Peut-on intégrer les savoirs ancestraux dans les algorithmes modernes ?
Introduction :
Il y a, dans la mémoire des peuples, des connaissances que les machines n’ont pas encore su apprendre. Le sens du vent sur la peau, la lecture des nuages, les gestes pour écouter la terre sans la fatiguer. Ces savoirs, transmis sans manuels, vécus dans les corps, parfois même en silence, forment une science de la relation au vivant. Et aujourd’hui, alors que les algorithmes tracent nos routes, régulent nos cultures et prédisent nos récoltes, une question essentielle se pose : peut-on intégrer ces sagesses anciennes dans les logiques modernes de l’intelligence artificielle ?
Savoir-faire traditionnels : une ingénierie de la résilience
Dans les montagnes de l’Atlas, dans les palmeraies du Sud, dans les systèmes d’irrigation ancestraux comme les khettaras ou les seguias, on retrouve une intelligence empirique, affinée par les siècles. Une gestion collective de l’eau, une connaissance fine des cycles lunaires, une manière d’adapter la culture aux sols plutôt que l’inverse. Ces pratiques sont durables par essence : elles cherchent l’équilibre, pas la maximisation.
Mais elles sont menacées. Uniformisées. Disqualifiées parfois par le discours technocratique. Pourtant, ce sont des mines d’informations — si l’on prend le temps de les traduire.
Traduire sans trahir : le rôle de la technologie sensible
Intégrer les savoirs traditionnels dans l’IA ne signifie pas les numériser brutalement. Cela suppose de créer des ponts :
Enregistrement audio ou vidéo de témoignages paysans.
Modélisation des pratiques agricoles locales dans des bases de données ouvertes.
Collaboration entre anciens, ingénieurs, développeurs et chercheurs.
Respect des langues locales et de leurs nuances sémantiques.
L’IA ne devient alors pas une force dominante, mais un outil de documentation, de transmission, de revalorisation. Une mémoire augmentée.
Vers une IA indigène ?
Peut-on imaginer une intelligence artificielle nourrie de la diversité des cultures, des contextes, des écosystèmes ? Une IA qui ne cherche pas l’uniformité, mais l’adaptation ? Une IA plurielle, polyphonique, où un algorithme entraîné dans le Souss ne donnera pas les mêmes recommandations qu’un autre conçu dans le Rif ?

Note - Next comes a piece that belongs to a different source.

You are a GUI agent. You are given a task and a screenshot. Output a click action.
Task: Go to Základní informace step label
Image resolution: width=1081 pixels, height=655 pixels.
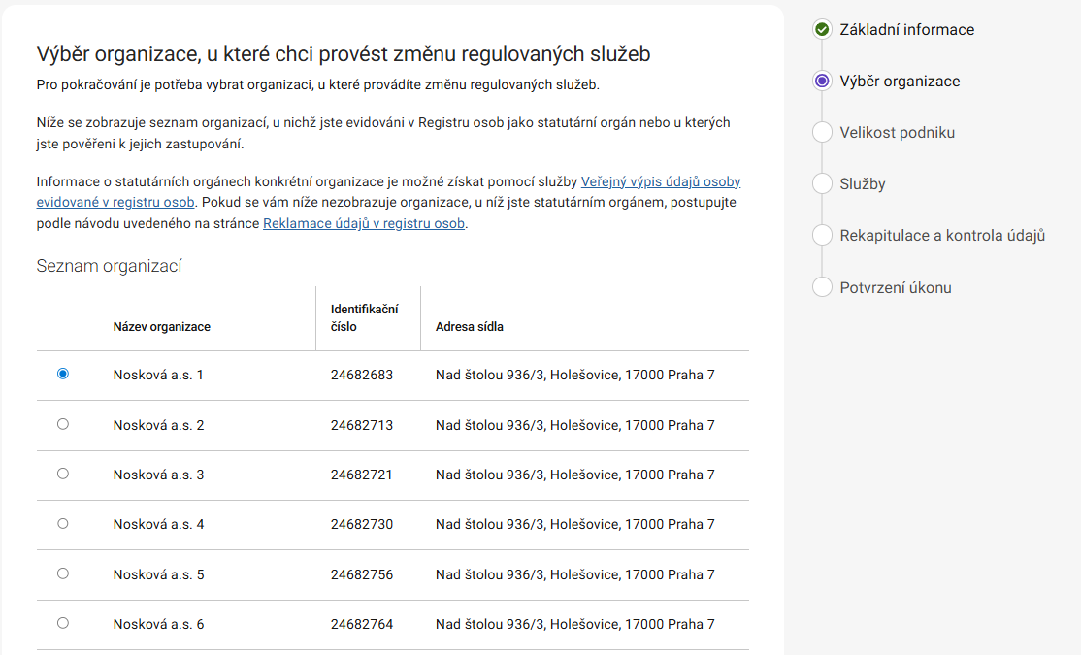click(906, 29)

Cette vision existe déjà dans certains projets pilotes. Des systèmes de recommandation agricole construits avec les anciens. Des modèles météorologiques enrichis de savoirs locaux. Des diagnostics de santé des sols mêlant capteurs et observations empiriques.
Conclusion : une sagesse enracinée dans le futur
L’intelligence artificielle ne doit pas écraser les cultures. Elle doit s’en nourrir. Et les savoirs ancestraux ne sont pas des reliques. Ce sont des technologies humaines — éprouvées, adaptatives, vivantes. En les intégrant dans nos logiques modernes, on ne regarde pas vers le passé. On avance vers un futur qui respecte l’épaisseur du monde.
Car toute technologie qui oublie la mémoire finit par se perdre. Et tout futur qui oublie ses racines ne saura pas durer.